Work instructions – Nothing is needed except the lines below that run from the one with "This screenshot has height=522, width=797." through the one with "Task: Click the 'gyn' hyperlink text", repeated exactly.

Provided records –

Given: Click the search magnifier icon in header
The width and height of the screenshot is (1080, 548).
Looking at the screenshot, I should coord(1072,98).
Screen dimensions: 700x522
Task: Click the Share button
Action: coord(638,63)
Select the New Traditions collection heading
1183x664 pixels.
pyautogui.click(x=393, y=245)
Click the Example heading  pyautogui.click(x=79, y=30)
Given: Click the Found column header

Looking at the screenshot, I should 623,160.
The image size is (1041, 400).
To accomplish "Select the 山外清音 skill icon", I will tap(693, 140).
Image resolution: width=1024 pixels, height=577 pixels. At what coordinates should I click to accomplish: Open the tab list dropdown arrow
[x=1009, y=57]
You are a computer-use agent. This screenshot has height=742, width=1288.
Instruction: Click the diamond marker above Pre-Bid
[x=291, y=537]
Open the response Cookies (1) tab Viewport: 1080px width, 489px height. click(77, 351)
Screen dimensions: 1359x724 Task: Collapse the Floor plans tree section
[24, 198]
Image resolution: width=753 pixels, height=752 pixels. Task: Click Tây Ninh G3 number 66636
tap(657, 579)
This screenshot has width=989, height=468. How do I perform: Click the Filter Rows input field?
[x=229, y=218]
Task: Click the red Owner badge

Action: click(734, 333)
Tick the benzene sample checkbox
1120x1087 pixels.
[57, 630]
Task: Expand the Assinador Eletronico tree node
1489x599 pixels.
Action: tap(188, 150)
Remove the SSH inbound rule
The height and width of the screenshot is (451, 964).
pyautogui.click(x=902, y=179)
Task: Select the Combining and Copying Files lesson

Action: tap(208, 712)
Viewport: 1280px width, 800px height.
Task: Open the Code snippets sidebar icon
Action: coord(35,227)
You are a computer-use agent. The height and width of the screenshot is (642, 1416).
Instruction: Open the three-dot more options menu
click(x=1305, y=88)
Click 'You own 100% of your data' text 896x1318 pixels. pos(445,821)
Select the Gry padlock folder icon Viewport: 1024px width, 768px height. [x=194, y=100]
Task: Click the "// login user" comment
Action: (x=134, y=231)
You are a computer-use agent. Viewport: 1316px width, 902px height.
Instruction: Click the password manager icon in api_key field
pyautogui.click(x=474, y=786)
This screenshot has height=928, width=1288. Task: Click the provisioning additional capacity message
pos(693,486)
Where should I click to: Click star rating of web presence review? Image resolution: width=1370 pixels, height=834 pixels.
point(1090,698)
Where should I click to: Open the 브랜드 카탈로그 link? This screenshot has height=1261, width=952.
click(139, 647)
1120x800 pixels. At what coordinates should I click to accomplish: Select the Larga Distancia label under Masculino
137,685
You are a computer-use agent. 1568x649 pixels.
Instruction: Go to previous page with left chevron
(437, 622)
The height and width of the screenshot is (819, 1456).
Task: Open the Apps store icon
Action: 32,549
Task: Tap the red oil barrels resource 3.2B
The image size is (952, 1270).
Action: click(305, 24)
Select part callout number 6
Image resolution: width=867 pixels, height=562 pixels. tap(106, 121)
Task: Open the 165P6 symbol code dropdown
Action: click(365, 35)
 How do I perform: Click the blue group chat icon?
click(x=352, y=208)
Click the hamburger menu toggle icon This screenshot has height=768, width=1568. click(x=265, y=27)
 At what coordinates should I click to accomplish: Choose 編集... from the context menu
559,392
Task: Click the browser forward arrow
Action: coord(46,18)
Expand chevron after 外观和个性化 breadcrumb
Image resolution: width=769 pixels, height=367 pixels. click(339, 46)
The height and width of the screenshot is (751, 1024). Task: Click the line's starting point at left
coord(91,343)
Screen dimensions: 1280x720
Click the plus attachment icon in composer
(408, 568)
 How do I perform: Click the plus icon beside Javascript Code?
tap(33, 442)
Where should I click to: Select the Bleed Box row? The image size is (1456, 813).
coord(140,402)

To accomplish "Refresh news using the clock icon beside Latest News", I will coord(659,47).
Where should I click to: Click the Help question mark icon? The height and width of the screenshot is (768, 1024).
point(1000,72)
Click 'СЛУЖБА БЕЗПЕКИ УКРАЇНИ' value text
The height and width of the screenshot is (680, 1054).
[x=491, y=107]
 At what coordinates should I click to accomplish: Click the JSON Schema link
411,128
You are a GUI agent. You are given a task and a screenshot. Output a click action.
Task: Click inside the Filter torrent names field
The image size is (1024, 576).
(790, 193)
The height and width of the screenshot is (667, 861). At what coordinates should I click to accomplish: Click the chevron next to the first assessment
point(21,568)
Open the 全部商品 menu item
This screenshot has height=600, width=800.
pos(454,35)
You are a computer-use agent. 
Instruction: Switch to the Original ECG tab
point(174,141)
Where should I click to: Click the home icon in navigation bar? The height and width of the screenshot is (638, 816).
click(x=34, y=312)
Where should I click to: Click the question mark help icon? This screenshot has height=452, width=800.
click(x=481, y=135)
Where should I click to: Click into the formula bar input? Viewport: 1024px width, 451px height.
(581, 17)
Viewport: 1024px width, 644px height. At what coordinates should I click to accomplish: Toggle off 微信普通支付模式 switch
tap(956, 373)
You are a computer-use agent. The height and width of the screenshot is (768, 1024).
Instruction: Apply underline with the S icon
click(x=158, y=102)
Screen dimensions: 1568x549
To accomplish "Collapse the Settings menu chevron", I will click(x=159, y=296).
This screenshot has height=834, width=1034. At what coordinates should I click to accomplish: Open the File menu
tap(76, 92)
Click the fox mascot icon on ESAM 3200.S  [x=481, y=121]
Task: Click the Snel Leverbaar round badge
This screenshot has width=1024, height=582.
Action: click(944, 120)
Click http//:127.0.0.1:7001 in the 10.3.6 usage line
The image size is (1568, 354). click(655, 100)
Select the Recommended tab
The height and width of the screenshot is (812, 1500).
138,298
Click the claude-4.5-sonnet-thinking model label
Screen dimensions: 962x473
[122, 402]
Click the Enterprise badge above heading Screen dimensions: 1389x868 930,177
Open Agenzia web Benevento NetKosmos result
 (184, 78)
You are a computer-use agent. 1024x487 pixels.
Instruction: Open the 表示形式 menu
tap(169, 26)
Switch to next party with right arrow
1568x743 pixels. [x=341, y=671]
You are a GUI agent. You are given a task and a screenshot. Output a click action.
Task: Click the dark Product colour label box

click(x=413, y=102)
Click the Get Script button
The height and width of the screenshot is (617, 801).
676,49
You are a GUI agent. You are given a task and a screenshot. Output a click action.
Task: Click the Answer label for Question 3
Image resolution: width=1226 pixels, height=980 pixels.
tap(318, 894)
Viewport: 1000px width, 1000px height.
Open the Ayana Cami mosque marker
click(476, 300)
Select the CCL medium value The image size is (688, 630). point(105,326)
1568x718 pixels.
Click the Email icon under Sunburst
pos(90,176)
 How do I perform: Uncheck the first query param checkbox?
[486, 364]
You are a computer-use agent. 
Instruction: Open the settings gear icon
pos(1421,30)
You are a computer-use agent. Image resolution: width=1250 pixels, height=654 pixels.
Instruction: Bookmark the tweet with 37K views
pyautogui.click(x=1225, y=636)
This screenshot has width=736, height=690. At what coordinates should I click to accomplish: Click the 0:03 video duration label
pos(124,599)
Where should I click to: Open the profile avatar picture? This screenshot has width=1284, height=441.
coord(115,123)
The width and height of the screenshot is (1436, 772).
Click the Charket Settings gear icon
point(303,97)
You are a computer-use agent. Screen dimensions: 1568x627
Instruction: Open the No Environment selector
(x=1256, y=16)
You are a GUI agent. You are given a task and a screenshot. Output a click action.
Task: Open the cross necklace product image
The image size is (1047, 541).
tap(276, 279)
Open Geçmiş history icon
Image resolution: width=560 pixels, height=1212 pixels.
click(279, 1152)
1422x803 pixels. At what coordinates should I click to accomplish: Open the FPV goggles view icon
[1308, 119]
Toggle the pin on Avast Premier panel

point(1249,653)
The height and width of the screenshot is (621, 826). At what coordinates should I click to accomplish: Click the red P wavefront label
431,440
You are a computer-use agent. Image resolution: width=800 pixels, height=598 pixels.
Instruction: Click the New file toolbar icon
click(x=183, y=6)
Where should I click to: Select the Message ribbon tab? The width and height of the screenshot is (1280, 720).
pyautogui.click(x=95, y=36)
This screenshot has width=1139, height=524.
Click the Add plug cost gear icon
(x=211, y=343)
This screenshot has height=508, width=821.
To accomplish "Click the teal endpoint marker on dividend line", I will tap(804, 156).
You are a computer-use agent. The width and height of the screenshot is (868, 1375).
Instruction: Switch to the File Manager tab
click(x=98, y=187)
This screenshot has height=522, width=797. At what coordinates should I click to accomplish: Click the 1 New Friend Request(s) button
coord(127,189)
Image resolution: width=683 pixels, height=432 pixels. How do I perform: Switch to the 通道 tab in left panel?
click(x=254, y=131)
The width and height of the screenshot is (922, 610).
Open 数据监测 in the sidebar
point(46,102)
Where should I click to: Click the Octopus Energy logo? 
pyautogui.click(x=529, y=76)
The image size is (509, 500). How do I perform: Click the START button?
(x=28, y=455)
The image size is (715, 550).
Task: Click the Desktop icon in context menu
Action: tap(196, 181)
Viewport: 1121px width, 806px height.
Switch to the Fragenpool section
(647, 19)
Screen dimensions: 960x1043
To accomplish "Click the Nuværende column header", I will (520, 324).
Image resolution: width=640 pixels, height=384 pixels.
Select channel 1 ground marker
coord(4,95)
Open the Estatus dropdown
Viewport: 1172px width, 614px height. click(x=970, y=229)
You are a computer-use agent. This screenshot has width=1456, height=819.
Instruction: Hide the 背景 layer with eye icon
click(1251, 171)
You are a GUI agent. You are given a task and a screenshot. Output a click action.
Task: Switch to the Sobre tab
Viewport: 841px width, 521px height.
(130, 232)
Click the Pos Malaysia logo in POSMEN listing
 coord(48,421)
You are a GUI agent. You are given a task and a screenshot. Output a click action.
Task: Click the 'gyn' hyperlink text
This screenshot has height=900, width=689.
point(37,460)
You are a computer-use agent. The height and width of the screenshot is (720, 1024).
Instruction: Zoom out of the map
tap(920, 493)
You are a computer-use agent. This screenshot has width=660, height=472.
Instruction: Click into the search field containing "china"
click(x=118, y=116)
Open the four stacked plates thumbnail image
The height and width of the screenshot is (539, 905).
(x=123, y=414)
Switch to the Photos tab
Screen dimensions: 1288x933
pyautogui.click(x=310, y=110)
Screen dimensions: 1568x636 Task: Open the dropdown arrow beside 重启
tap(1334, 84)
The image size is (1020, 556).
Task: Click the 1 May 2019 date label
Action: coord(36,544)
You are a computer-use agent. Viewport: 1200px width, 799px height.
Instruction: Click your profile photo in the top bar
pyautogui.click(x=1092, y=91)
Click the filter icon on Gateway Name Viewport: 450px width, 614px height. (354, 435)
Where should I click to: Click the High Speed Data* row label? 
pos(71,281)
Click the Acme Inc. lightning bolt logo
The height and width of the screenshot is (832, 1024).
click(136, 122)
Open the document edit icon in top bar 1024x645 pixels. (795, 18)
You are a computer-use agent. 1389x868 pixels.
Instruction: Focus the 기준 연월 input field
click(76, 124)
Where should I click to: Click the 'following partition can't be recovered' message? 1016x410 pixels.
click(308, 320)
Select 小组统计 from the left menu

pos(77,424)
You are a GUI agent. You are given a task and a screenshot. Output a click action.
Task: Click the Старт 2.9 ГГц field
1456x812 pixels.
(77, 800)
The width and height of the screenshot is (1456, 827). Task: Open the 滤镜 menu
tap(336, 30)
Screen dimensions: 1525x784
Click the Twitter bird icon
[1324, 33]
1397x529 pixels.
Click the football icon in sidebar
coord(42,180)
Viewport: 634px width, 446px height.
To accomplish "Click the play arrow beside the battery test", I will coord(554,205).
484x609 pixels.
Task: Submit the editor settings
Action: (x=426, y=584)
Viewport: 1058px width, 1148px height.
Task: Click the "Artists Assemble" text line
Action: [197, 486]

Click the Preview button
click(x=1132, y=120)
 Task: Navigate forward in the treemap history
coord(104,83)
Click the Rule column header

Written solution –
This screenshot has height=522, width=797. At what coordinates should I click to accomplish: Click the 1 New Friend Request(s) button
coord(127,189)
Image resolution: width=683 pixels, height=432 pixels. How do I perform: Switch to the 通道 tab in left panel?
click(x=254, y=131)
The width and height of the screenshot is (922, 610).
Open 数据监测 in the sidebar
point(46,102)
Where should I click to: Click the Octopus Energy logo? 
pyautogui.click(x=529, y=76)
The image size is (509, 500). How do I perform: Click the START button?
(x=28, y=455)
The image size is (715, 550).
Task: Click the Desktop icon in context menu
Action: tap(196, 181)
Viewport: 1121px width, 806px height.
Switch to the Fragenpool section
(647, 19)
Screen dimensions: 960x1043
To accomplish "Click the Nuværende column header", I will (520, 324).
Image resolution: width=640 pixels, height=384 pixels.
Select channel 1 ground marker
coord(4,95)
Open the Estatus dropdown
Viewport: 1172px width, 614px height. click(x=970, y=229)
You are a computer-use agent. This screenshot has width=1456, height=819.
Instruction: Hide the 背景 layer with eye icon
click(1251, 171)
You are a GUI agent. You are given a task and a screenshot. Output a click action.
Task: Switch to the Sobre tab
Viewport: 841px width, 521px height.
(130, 232)
Click the Pos Malaysia logo in POSMEN listing
 coord(48,421)
You are a GUI agent. You are given a task and a screenshot. Output a click action.
Task: Click the 'gyn' hyperlink text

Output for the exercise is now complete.